Activity 1:
Answer these questions from the release notes, each in a line labeled to match:
(a) Which client was added to dagster_aws in the 1.7.16 release?
(b) Why was load_assets_from_airbyte_project deprecated?
(c) By what date do existing users have to add the new permissions for the Dagster+ ECS Agent?
Activity 2: Reproduce everything in the release notes from "1.7.16 (core) /" down to "(core) / 0.23.15 (libraries)".

***** Excerpted text

1.7.16 (core) / 0.23.16 (libraries)

02 Aug 14:37
Compare
Choose a tag to compare

Experimental

  • [pipes] PipesGlueClient, an AWS Glue pipes client has been added to dagster_aws.

1.7.15 (core) / 0.23.15 (libraries)

25 Jul 20:18
Compare
Choose a tag to compare

New

  • [dagster-celery-k8s] Added a per_step_k8s_config configuration option to the celery_k8s_job_executor , allowing the k8s configuration of individual steps to be configured at run launch time. Thanks @alekseik1!
  • [dagster-dbt] Deprecated the log_column_level_metadata macro in favor of the new with_column_metadata API.
  • [dagster-airbyte] Deprecated load_assets_from_airbyte_project as the Octavia CLI has been deprecated.

Bugfixes

  • [ui] Fix global search to find matches on very long strings.
  • Fixed an issue introduced in the 1.7.14 release where multi-asset sensors would sometimes raise an error about fetching too many event records.
  • Fixes an issue introduced in 1.7.13 where type-checkers interpretted the return type of RunRequest(...) as None
  • [dagster-aws] Fixed an issue where the EcsRunLauncher would sometimes fail to launch runs when the include_sidecars option was set to True.
  • [dagster-dbt] Fixed an issue where errors would not propagate through deferred metadata fetches.

Dagster Plus

  • On June 20, 2024, AWS changed the AWS CloudMap CreateService API to allow resource-level permissions. The Dagster+ ECS Agent uses this API to launch code locations. We’ve updated the Dagster+ ECS Agent CloudFormation template to accommodate this change for new users. Existing users have until October 14, 2024 to add the new permissions and should have already received similar communication directly from AWS.
  • Fixed a bug with BigQuery cost tracking in Dagster+ insights, where some runs would fail if there were null values for either total_byte_billed or total_slot_ms in the BigQuery INFORMATION_SCHEMA.JOBS table.
  • Fixed an issue where code locations that failed to load with extremely large error messages or stack traces would sometimes cause errors with agent heartbeats until the code location was redeployed.

**********
***** Records supplied

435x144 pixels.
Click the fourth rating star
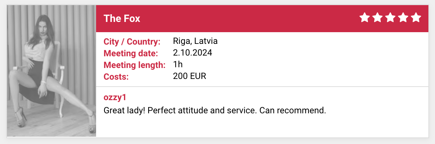point(403,18)
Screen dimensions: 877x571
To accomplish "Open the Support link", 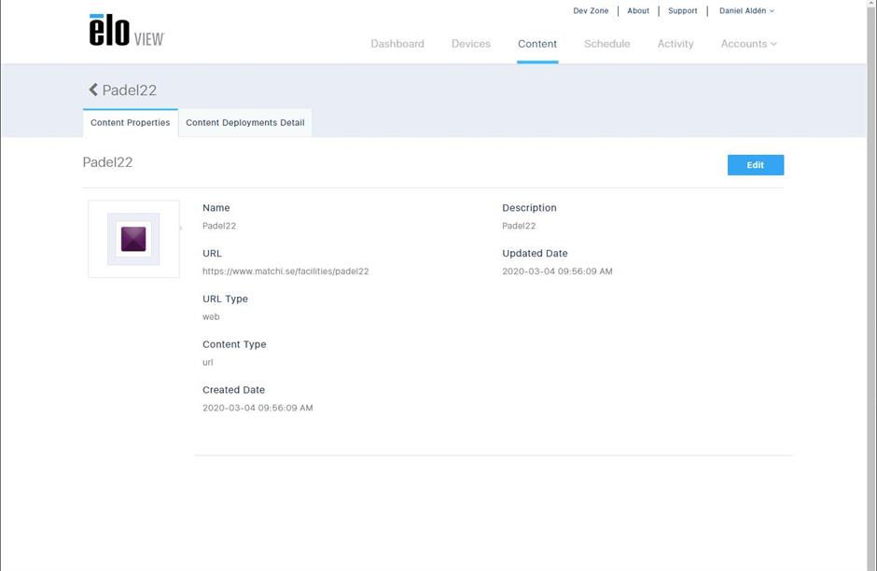I will [682, 11].
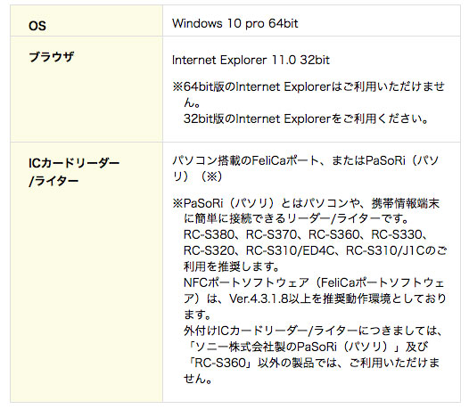Image resolution: width=469 pixels, height=409 pixels.
Task: Click the RC-S380 model name
Action: point(209,234)
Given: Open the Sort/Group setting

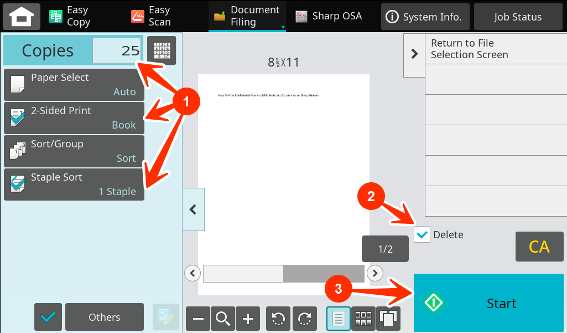Looking at the screenshot, I should (x=74, y=151).
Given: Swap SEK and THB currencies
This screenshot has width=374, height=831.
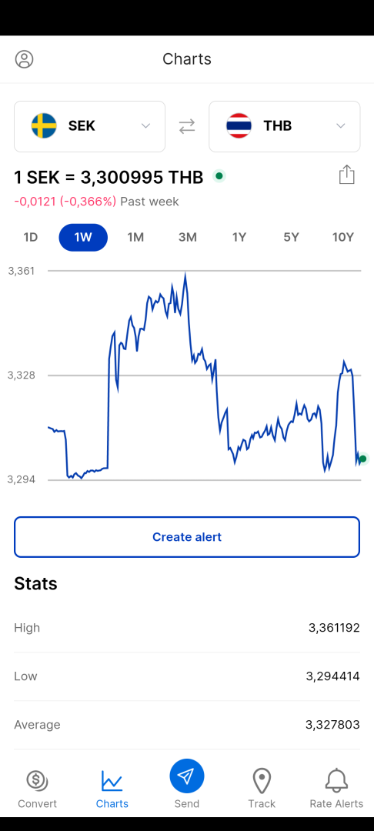Looking at the screenshot, I should click(x=187, y=126).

**********

Your solution 1:
(a) PipesGlueClient, an AWS Glue pipes client.
(b) Because the Octavia CLI has been deprecated.
(c) October 14, 2024.

Your solution 2:
1.7.16 (core) / 0.23.16 (libraries)

02 Aug 14:37
Compare
Choose a tag to compare

Experimental

  • [pipes] PipesGlueClient, an AWS Glue pipes client has been added to dagster_aws.

1.7.15 (core) / 0.23.15 (libraries)